::: SUPPLIED INFORMATION :::

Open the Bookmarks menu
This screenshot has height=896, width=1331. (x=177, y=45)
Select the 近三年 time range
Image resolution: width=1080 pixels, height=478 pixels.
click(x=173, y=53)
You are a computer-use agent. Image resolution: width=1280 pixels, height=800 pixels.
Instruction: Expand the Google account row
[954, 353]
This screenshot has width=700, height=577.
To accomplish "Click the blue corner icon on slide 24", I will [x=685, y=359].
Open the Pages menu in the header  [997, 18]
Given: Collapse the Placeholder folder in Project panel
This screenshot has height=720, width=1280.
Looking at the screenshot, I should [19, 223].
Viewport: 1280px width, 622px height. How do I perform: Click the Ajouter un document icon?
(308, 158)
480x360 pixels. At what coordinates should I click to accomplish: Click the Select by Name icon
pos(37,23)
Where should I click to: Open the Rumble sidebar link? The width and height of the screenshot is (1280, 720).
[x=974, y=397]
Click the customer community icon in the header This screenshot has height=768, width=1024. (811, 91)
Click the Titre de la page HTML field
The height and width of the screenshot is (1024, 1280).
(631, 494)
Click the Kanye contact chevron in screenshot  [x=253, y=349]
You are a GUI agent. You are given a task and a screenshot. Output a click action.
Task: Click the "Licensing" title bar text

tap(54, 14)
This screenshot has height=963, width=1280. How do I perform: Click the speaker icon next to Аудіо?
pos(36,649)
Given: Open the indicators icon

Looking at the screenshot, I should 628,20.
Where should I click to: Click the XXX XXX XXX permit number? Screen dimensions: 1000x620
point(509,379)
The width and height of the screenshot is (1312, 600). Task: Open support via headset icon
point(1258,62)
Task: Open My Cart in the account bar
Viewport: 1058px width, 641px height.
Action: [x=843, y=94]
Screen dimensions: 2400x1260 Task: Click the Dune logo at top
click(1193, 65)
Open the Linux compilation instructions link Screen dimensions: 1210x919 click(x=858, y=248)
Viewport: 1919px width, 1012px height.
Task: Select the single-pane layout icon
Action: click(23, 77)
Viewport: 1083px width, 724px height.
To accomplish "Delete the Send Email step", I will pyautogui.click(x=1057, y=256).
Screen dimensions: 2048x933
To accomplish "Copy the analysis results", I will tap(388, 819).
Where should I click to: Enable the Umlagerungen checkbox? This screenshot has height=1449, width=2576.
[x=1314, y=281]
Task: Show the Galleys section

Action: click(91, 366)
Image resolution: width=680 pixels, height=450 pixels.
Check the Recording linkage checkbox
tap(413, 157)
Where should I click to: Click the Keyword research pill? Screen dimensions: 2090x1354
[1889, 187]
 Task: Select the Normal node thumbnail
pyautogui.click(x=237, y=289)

:::

Report every line of the material above that contains the word "Open".

#### [EXPECTED ANSWER]
Open the Bookmarks menu
Open the Pages menu in the header  [997, 18]
Where should I click to: Open the Rumble sidebar link? The width and height of the screenshot is (1280, 720).
Given: Open the indicators icon
The width and height of the screenshot is (1312, 600). Task: Open support via headset icon
Task: Open My Cart in the account bar
Open the Linux compilation instructions link Screen dimensions: 1210x919 click(x=858, y=248)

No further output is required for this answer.